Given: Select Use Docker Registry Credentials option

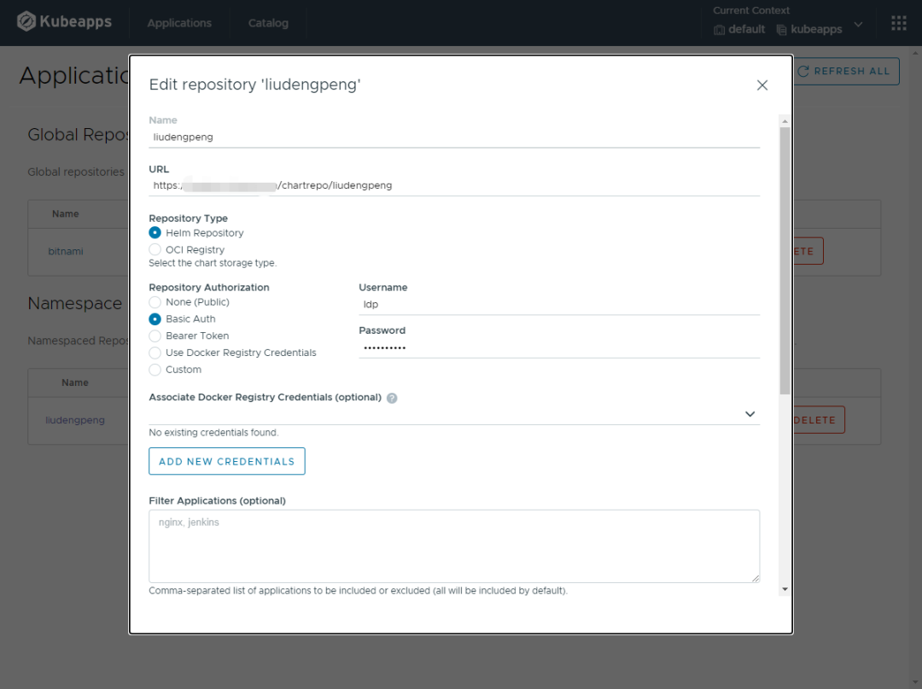Looking at the screenshot, I should coord(155,353).
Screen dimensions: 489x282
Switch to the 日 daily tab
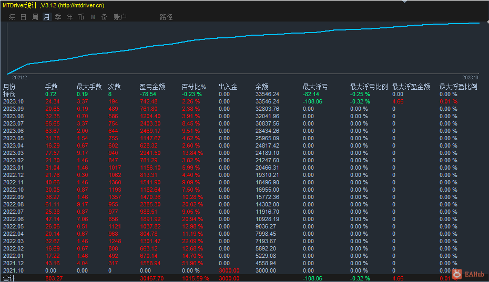click(x=23, y=17)
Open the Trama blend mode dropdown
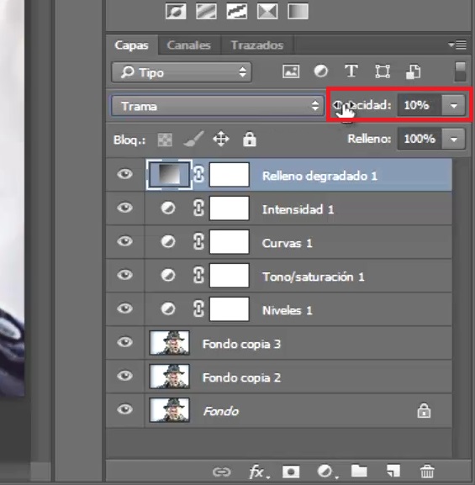This screenshot has width=475, height=485. click(218, 106)
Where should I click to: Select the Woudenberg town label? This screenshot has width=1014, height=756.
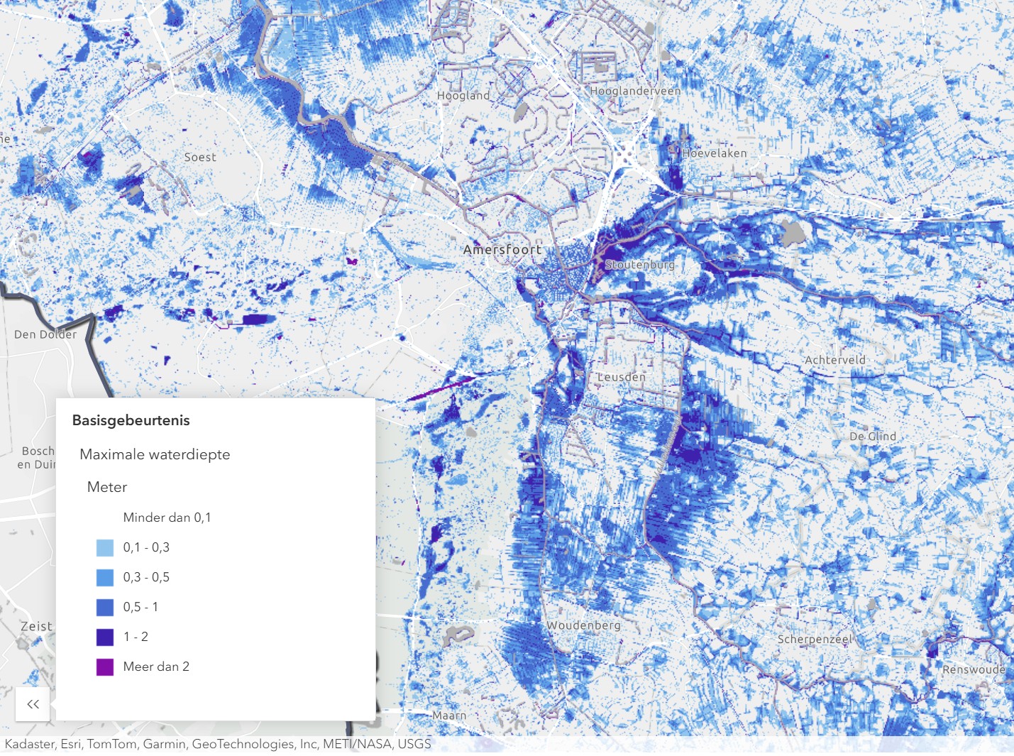(x=583, y=625)
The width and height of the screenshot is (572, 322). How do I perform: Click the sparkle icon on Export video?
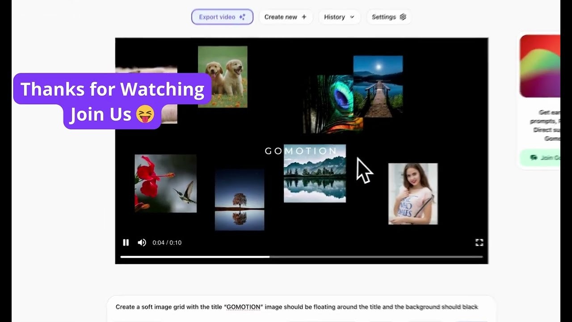pos(242,17)
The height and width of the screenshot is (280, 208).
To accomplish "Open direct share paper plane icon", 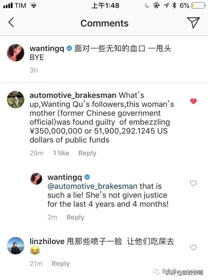I will 193,22.
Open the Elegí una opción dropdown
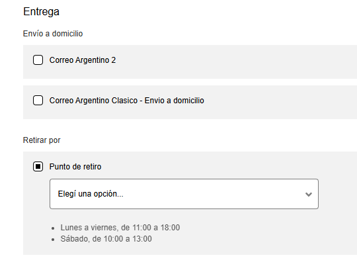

- - -

Please convert the records, from their first line through the line that contains "This screenshot has width=475, height=485." (inclusive), into a JSON list of strings with one string per line and blank lines omitted. Leave the pictures out of the answer.

-- Finished exercise --
[
  "Given: Select Use Docker Registry Credentials option",
  "Looking at the screenshot, I should coord(155,353).",
  "Screen dimensions: 489x282",
  "Switch to the 日 daily tab",
  "click(x=23, y=17)",
  "Open the Trama blend mode dropdown",
  "This screenshot has width=475, height=485. click(218, 106)"
]